━━━━━ Provided data

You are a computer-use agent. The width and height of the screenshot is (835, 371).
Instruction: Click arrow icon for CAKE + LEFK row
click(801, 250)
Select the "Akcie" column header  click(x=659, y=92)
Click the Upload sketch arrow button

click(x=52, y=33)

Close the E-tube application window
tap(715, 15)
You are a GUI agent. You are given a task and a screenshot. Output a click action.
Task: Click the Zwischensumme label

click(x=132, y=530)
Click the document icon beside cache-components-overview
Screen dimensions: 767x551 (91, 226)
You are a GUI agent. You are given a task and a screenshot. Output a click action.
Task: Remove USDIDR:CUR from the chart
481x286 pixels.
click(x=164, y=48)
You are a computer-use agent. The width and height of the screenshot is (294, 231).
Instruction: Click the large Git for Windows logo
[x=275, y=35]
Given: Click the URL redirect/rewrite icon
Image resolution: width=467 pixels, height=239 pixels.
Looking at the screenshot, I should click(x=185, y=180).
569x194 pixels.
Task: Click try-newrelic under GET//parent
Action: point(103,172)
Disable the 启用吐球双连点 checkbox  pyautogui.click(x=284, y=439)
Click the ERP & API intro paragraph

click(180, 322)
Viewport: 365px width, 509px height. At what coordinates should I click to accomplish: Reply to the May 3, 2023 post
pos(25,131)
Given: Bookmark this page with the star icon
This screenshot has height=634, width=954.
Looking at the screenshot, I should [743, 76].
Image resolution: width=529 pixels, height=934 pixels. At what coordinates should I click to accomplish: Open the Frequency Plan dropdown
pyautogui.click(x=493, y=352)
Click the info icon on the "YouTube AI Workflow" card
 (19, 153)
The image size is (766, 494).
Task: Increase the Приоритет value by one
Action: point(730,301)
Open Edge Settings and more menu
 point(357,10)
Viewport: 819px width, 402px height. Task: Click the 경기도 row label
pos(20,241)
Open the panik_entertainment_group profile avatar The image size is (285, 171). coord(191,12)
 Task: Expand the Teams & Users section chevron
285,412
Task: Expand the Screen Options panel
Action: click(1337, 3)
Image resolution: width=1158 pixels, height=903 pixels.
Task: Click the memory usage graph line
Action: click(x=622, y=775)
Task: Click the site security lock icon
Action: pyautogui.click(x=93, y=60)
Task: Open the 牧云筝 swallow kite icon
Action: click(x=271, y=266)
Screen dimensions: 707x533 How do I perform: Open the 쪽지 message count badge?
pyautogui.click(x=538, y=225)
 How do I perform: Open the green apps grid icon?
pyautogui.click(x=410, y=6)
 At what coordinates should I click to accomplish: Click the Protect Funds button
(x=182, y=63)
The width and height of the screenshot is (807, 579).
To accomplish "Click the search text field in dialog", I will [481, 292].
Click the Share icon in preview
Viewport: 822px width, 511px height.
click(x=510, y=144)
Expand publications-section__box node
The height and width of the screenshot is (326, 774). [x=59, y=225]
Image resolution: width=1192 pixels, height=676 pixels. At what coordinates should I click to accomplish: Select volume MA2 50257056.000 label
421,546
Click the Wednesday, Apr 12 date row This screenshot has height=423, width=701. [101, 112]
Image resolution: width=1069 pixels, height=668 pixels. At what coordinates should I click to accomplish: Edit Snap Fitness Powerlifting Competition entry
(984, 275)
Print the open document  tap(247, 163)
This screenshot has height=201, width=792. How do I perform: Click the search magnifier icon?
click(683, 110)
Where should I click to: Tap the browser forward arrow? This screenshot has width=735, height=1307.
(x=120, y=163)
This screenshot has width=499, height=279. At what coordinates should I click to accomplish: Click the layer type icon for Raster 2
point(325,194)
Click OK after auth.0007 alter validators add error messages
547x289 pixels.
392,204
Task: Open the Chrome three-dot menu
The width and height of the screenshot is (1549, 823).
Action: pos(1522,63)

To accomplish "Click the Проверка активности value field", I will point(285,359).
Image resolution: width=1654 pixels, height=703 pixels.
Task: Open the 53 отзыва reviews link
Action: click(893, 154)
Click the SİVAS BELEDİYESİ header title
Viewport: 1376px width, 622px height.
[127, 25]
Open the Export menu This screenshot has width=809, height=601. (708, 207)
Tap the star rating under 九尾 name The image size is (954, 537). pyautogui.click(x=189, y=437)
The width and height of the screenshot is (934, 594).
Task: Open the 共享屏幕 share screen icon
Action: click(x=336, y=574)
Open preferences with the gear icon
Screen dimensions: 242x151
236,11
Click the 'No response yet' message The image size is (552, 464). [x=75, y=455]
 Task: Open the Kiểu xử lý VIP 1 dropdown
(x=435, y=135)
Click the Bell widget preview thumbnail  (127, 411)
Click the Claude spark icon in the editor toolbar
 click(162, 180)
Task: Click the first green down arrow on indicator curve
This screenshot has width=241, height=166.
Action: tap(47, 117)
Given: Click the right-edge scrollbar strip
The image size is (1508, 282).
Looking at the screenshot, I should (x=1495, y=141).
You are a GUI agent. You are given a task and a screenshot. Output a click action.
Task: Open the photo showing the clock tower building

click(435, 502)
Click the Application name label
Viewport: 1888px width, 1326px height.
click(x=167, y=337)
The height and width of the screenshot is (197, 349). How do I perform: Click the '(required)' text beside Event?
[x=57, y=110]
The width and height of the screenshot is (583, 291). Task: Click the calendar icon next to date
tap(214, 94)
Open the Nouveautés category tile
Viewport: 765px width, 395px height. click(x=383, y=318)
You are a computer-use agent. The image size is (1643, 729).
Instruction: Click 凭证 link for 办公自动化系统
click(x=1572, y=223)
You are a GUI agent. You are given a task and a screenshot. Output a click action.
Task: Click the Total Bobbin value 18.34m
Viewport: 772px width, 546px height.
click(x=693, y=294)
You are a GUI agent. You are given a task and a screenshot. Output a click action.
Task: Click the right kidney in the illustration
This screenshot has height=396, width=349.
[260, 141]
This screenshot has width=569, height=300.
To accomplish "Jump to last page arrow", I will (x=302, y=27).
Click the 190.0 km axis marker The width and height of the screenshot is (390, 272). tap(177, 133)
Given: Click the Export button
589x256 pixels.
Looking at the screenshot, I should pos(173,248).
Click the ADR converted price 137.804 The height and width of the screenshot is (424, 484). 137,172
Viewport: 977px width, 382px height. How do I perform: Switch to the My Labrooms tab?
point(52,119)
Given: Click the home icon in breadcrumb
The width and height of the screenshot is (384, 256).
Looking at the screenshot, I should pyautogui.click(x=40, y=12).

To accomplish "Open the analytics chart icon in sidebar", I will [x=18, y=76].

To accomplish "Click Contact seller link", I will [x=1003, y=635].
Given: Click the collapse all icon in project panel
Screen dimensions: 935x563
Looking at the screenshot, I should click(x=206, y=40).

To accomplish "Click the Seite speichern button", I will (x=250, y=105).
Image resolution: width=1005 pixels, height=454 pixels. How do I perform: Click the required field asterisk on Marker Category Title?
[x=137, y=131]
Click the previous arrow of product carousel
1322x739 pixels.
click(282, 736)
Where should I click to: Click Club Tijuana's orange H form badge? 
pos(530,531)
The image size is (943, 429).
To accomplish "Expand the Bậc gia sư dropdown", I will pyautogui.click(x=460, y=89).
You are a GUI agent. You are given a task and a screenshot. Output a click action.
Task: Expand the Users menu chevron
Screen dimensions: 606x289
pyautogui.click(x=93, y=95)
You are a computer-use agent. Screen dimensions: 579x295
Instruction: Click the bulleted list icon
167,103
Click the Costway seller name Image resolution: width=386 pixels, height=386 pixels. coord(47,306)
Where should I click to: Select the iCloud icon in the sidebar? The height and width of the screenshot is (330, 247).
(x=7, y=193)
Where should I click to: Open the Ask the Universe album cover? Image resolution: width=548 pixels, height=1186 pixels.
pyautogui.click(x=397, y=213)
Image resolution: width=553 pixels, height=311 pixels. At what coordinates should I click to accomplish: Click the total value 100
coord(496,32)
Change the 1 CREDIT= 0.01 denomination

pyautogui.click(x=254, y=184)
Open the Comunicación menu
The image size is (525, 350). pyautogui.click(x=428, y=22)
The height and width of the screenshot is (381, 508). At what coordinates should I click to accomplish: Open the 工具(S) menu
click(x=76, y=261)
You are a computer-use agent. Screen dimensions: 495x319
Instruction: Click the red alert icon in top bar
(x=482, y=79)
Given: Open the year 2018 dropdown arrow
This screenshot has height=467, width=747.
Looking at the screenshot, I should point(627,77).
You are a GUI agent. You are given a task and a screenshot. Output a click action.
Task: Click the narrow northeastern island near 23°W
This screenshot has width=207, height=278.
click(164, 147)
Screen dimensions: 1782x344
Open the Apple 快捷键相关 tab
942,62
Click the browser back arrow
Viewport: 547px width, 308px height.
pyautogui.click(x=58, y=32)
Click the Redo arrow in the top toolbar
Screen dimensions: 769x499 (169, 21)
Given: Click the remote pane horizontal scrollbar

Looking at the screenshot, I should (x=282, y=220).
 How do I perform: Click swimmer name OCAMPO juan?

━━━━━━━━━━

Examine the records and report how many lines contain the string "with". Only the number should be given.

**Response for this exercise**
2